Document segment ::

start

Browse Articles in Web Development
Andre Honsberg Andre Honsberg is a software engineer who develops mostly for the Web. He lives in Hamburg Germany and works building software for the web using a wide spectrum of different technologies.

Spider Script Command Line View Larger Image Today I will be talking about making anonymous cURL request using PHP Tor and Polipo Proxy. The system that I am working on is Ubuntu 10.04 customized for web development. I have Apache installed and will be installing Tor and Polipo on this local box. The script that I use will run on the command line. This script can be modified easily to do POST request anonymously and download pages anonymously. You could pull others people content without them knowing where the request came from by looking at the logs. Also I could see this being the perfect spider using the simple html dom class for PHP. Alright, let us start the hackery.

In Ubuntu 10.04 (I am guessing other versions will work also) open up a terminal by pressing [CTRL] [ALT] [T] if you did not change the keyboard shortcuts. In this terminal enter the following and hit enter:

sudo echo 'deb http://deb.torproject.org/torproject.org lucid main' > /etc/apt/sources.list.d/tor.list && gpg --keyserver keys.gnupg.net --recv 886DDD89 && gpg --export A3C4F0F979CAA22CDBA8F512EE8CBC9E886DDD89 | sudo apt-key add - && sudo aptitude update && sudo aptitude install tor tor-geoipdb polipo

That should take care of importing the repository and downloading the necessary packages to get the job done. Now the configuration process begins. This is a very simple process because the kind folks over at the Tor project already provide a superb config file for us to use at the following url:

http://www.andrehonsberg.com/media/polipo.conf

Just copy all the text from the config file into the one on your system. You can get your config file open by typing the following into the terminal and pushing enter:

sudo gedit /etc/polipo/config

Now that the config file is open delete everything and paste in what you copied earlier. Since the nature of this article is meant for people that know what they are doing I will not go into how to copy and paste. If anyone does not know this please leave a comment below with your home ip address so we can tank the DDoS machine your way. Save the file and now we will restart Tor and Polipo by running the following command in the terminal again.

end

Parts of the exercise ::
1 – In the Tor and Polipo guide, which operating system does the setup run on?
2 – According to the Tor and Polipo guide, why is the configuration process very simple?

Information provided ::
start

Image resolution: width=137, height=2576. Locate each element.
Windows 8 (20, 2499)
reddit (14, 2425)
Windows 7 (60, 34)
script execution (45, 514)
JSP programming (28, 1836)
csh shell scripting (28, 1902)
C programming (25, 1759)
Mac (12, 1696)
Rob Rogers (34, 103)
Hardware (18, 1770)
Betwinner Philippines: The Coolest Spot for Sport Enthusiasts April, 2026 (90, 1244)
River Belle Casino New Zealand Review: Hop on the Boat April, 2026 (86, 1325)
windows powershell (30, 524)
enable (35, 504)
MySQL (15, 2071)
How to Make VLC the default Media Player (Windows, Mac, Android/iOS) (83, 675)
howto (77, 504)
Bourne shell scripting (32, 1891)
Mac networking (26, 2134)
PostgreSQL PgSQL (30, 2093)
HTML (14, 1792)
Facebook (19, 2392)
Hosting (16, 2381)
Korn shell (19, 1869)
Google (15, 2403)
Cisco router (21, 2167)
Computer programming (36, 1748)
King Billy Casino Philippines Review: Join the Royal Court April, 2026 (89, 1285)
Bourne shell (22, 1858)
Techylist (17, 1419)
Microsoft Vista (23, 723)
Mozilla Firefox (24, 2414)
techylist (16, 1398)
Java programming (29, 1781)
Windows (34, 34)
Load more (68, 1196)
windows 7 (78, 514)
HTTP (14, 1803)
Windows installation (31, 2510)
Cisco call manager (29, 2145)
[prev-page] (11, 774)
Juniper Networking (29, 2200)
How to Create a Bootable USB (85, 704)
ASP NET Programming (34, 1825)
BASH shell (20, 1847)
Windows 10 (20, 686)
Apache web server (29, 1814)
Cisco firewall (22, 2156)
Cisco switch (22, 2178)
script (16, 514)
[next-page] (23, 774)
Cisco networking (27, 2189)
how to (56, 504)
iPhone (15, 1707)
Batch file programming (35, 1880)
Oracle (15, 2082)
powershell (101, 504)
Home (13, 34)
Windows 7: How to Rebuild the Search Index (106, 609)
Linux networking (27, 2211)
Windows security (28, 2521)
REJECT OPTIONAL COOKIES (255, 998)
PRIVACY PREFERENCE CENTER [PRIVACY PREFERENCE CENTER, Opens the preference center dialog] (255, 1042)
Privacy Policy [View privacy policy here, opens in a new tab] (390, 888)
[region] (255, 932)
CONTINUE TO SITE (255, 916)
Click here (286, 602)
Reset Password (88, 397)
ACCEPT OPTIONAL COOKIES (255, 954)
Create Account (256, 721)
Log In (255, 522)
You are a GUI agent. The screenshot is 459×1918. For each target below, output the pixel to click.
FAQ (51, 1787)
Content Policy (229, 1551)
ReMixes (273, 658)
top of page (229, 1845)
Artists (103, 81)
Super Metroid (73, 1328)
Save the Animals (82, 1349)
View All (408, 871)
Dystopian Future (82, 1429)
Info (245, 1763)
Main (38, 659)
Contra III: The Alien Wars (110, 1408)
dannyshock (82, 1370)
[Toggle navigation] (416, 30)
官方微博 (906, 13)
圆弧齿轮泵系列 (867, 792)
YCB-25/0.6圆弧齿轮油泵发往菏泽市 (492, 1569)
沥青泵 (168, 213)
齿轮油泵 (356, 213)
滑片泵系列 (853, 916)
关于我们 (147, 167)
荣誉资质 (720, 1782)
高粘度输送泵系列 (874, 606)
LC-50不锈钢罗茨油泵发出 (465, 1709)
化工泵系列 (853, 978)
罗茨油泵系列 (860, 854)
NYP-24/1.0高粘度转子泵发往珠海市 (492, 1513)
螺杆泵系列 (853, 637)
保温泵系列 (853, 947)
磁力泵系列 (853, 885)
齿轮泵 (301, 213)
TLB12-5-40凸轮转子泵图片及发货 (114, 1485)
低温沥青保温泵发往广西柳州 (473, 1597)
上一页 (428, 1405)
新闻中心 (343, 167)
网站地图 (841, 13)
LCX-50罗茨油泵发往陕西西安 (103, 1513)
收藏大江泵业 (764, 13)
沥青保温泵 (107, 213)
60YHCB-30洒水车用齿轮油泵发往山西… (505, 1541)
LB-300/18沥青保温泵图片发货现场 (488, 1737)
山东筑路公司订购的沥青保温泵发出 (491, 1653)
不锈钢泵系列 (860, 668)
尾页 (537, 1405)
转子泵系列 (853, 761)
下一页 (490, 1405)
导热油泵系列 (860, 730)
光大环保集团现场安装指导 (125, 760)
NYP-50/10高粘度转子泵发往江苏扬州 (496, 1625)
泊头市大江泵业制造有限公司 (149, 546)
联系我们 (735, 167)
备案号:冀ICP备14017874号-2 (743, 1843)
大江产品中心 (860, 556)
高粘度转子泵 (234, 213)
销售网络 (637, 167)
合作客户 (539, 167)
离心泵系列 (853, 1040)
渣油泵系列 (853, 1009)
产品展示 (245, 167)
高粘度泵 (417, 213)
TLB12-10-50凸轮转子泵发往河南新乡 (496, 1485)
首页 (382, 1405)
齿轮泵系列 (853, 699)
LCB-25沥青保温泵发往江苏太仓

end

Replies ::
1 – Ubuntu 10.04, customized for web development.

2 – The Tor project already provides a ready-made config file for Polipo. You only need to open /etc/polipo/config, delete its contents, paste in the copied text, and save.